TEXT →
Geosfera Indonesia
Vol. 6 No. 1 (2021): GEOSFERA INDONESIA

Assessing The Impacts of Climate Variability on Rural Households in Agricultural Land Through The Application of Livelihood Vulnerability Index

Ginjo Gitima (Department of Geography and Environmental Studies, University of Gondar, P. O. Box 196, Gondar, Ethiopia)
Abiyot Legesse (Department of Geography and Environmental Studies, Dilla University, P.O. Box 419, Dilla, Ethiopia)
Dereje Biru (Department of Geography and Environmental Studies, Bonga University, P. O. Box 334, Bonga, Ethiopia)

OBJECTIVES →
1. Answer these questions using the header above.
(a) Which volume and issue of the journal does the header list?
(b) Which university is Abiyot Legesse affiliated with?
(c) Which index does the title say is applied?
2. Reproduce the portion of the header between "Assessing The Impacts" and "419, Dilla, Ethiopia)", inclusive.

DATASET CONTENT →
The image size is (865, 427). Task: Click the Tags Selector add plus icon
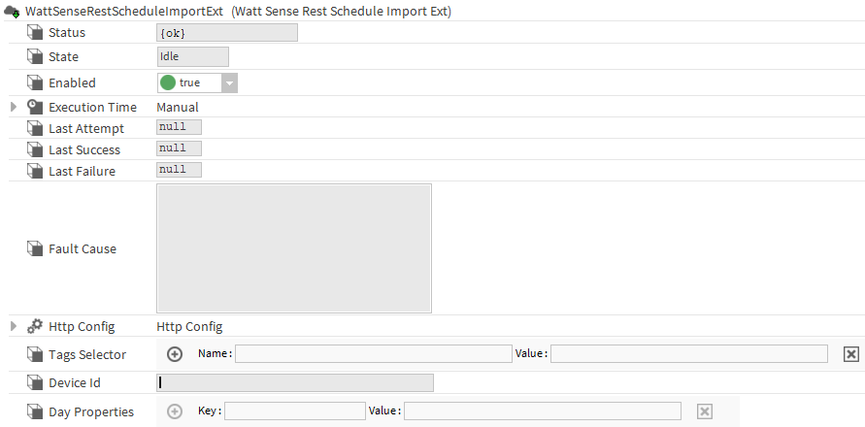click(175, 354)
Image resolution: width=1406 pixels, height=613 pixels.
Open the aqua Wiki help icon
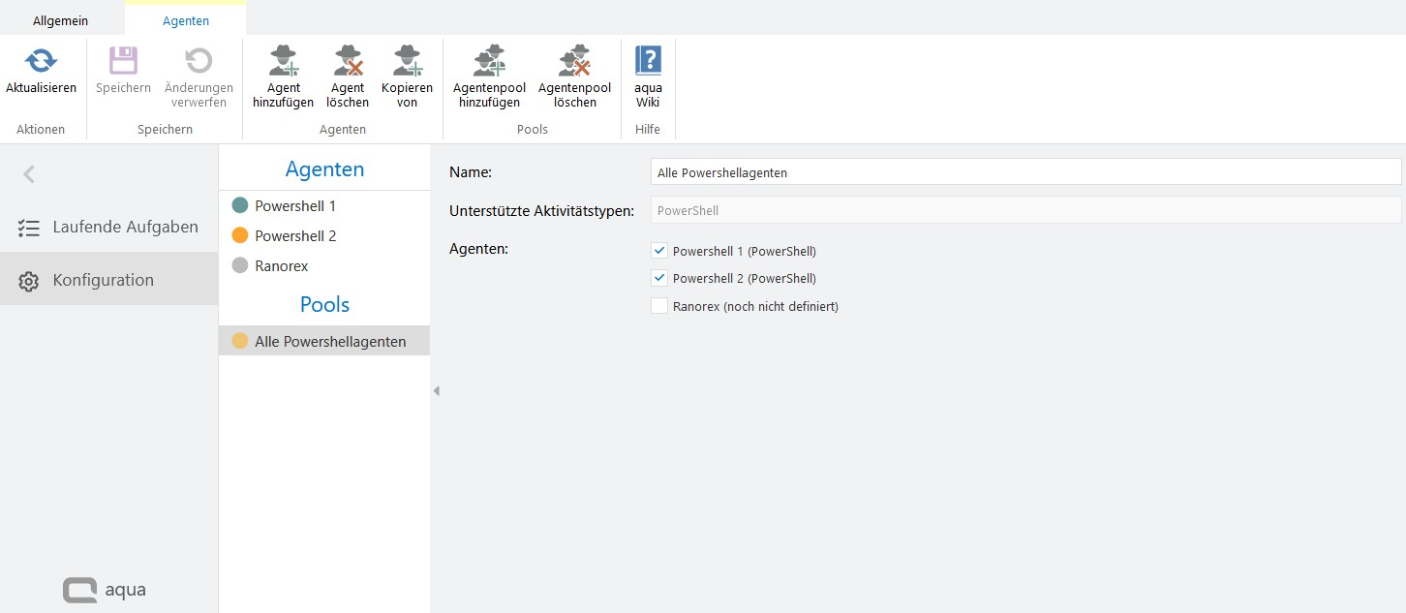coord(648,61)
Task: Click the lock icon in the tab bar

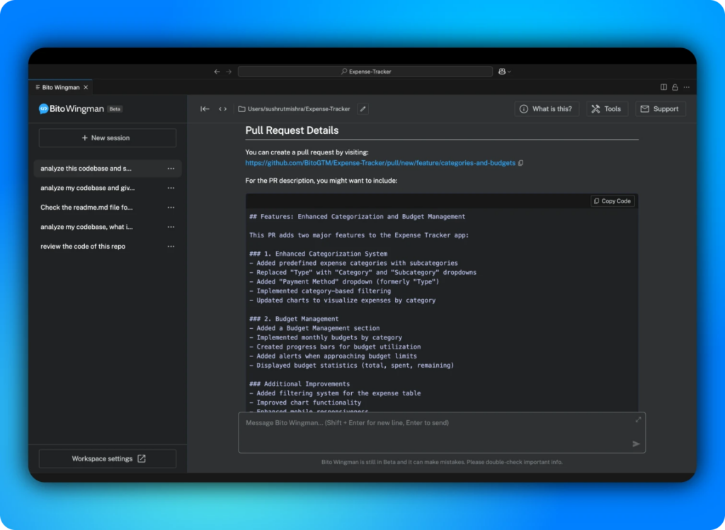Action: pyautogui.click(x=675, y=87)
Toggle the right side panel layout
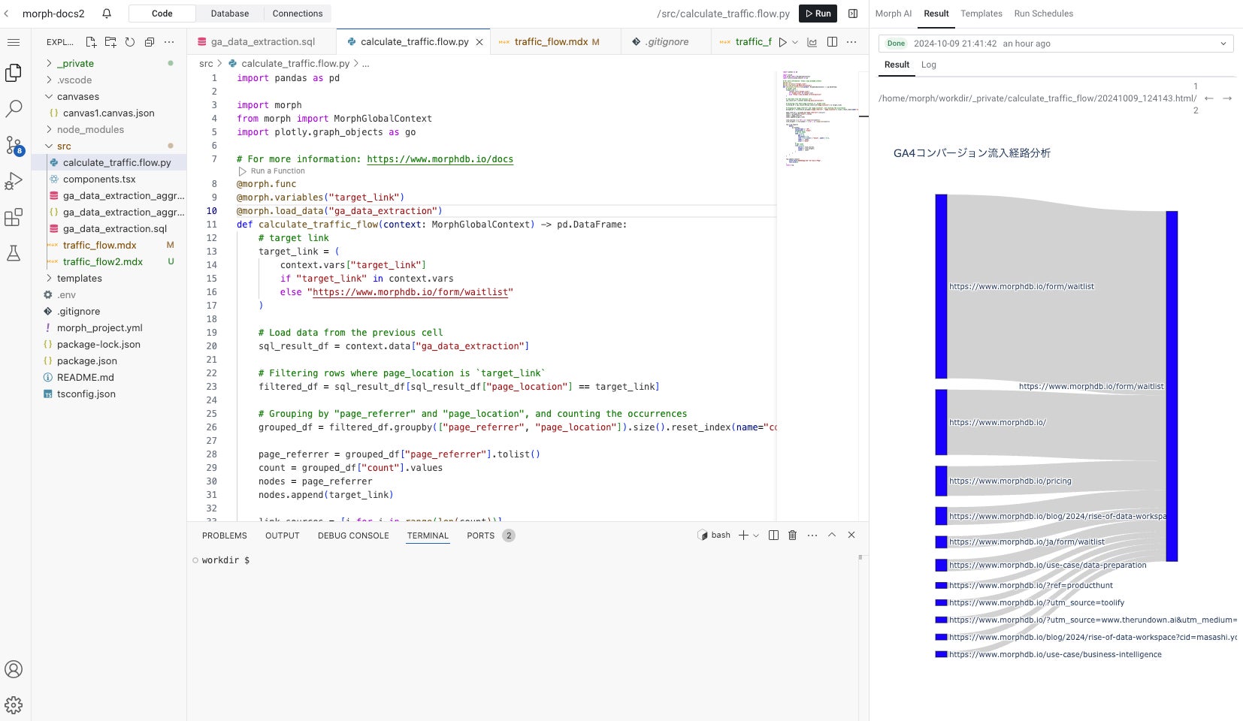Screen dimensions: 1243x721 click(x=853, y=14)
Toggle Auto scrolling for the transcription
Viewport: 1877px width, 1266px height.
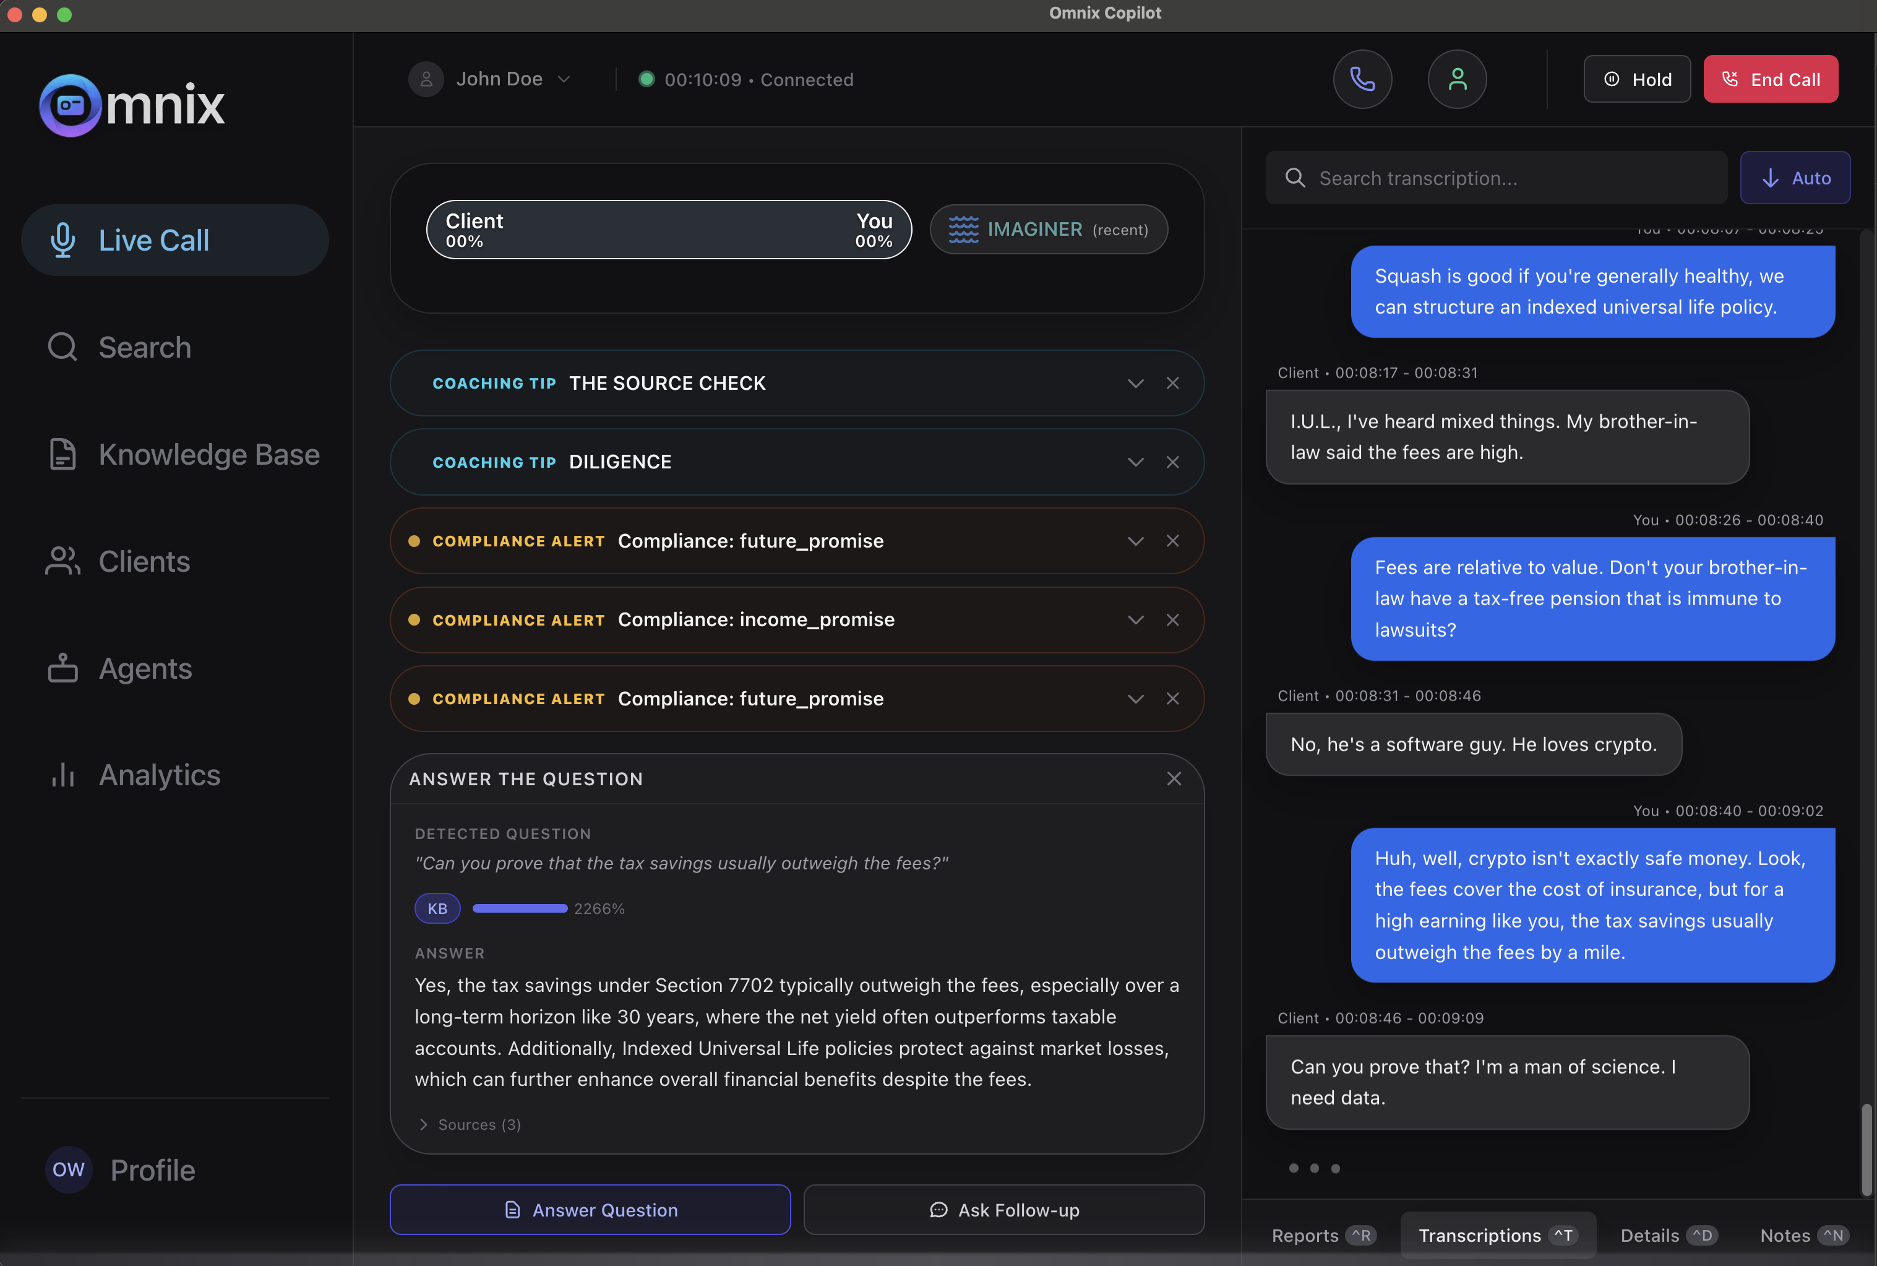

ANSWERS BY TASK →
1.
(a) Vol. 6 No. 1 (2021)
(b) Dilla University
(c) The Livelihood Vulnerability Index

2.
Assessing The Impacts of Climate Variability on Rural Households in Agricultural Land Through The Application of Livelihood Vulnerability Index

Ginjo Gitima (Department of Geography and Environmental Studies, University of Gondar, P. O. Box 196, Gondar, Ethiopia)
Abiyot Legesse (Department of Geography and Environmental Studies, Dilla University, P.O. Box 419, Dilla, Ethiopia)